2. (b) Which of the substituted pyridines is the strongest Brønsted base? Which is the weakest Brønsted base?

Interpretation Introduction

Interpretation:

The conjugate acid which have the highest $\text{pH}$ and which have the lowest $\text{pH}$ has to be stated.

Concept Introduction:

The $\text{pH}$ is a measure of Hydronium ion concentration. The expression for $\text{pH}$ is,

$\text{pH}=-\text{log}\left[{\text{H}}_3{\text{O}}^{\text{+}}\right]$ (1)

Higher the value of $K_{\text{a}}$, stronger the acid and for an acidic solution $\text{pH}$ value is always less than $7$. That means higher the value of $K_{\text{a}}$ for a stronger acid smaller the value of $\text{pH}$.

Answer to Problem 112IL

The solution containing $4-C{H}_3\left(C_5{H}_5{N}^{+}\right)$ has the highest $\text{pH}$ and the solution containing $4-N{O}_2\left(C_5{H}_5{N}^{+}\right)$ has the lowest $\text{pH}$.

Explanation of Solution

An equilibrium constant $\left(K\right)$ is the ratio of concentration of products and reactants raised to appropriate stoichiometric coefficient at equlibrium.

For Any acid HA,

  $\text{HA}\left(\text{aq}\right)+{\text{H}}_{\text{2}}\text{O}\left(\text{l}\right)\rightleftharpoons {\text{H}}_{\text{3}}{\text{O}}^{+}\left(\text{aq}\right)+{\text{A}}^{-}\left(\text{aq}\right)$

The relative strength of an acid and base in water can be also expressed quantitatively with an equilibrium constant as follows:

$K_{\text{a}}=\frac{\left[{\text{H}}_{\text{3}}{\text{O}}^{+}\right]\left[{\text{A}}^{-}\right]}{\left[\text{HA}\right]}$ (2)

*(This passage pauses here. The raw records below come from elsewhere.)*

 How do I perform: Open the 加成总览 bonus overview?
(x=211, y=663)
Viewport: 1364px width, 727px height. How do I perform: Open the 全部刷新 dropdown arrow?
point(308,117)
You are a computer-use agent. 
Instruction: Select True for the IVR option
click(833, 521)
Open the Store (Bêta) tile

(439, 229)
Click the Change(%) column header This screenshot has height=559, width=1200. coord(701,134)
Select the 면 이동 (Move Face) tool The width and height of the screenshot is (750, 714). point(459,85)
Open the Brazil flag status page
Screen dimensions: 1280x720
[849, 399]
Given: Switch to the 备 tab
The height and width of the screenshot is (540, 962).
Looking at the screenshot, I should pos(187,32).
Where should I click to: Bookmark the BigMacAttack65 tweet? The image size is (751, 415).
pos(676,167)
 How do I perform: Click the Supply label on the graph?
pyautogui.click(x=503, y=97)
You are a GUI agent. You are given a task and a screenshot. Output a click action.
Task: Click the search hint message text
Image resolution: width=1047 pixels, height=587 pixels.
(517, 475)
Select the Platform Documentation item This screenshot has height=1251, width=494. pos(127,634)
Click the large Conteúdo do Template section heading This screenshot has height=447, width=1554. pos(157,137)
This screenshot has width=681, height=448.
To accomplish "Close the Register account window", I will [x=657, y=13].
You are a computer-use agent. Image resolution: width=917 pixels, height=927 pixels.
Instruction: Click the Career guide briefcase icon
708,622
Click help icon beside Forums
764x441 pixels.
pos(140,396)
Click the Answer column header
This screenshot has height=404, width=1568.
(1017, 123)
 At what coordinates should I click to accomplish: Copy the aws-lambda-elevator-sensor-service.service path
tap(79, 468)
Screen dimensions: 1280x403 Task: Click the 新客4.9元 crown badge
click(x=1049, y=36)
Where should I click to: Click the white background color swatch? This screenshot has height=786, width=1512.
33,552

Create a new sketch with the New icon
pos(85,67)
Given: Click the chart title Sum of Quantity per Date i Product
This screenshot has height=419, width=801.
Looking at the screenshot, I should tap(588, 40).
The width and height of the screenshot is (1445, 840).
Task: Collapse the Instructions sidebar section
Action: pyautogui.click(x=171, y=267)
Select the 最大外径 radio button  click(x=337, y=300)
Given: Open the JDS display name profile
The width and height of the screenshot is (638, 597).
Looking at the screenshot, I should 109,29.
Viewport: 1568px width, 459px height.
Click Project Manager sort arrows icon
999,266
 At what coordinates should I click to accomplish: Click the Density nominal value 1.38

An equilibrium constant $\left(K\right)$ with subscript $\text{a}$ indicate that it is an equilibrium constant of an acid in water.

Given:

The $K_{\text{a}}$ value for each conjugate acids are:

$\begin{array}{cc}\text{Group}\left(\text{X}\right)& K_a\text{of}\text{Acid}\left[\text{4}-\text{X}\left({\text{C}}_{\text{5}}{\text{H}}_{\text{5}}{\text{N}}^{\text{+}}\right)\right]\\ {\text{NO}}_{\text{2}}& 5.9\times {10}^{-2}\\ \text{Cl}& 1.5\times {10}^{-4}\\ \text{H}& 6.8\times {10}^{-6}\\ {\text{CH}}_{\text{3}}& 1\times {10}^{-6}\end{array}$

Initial Concentration of each solution is $0.05\text{M}$.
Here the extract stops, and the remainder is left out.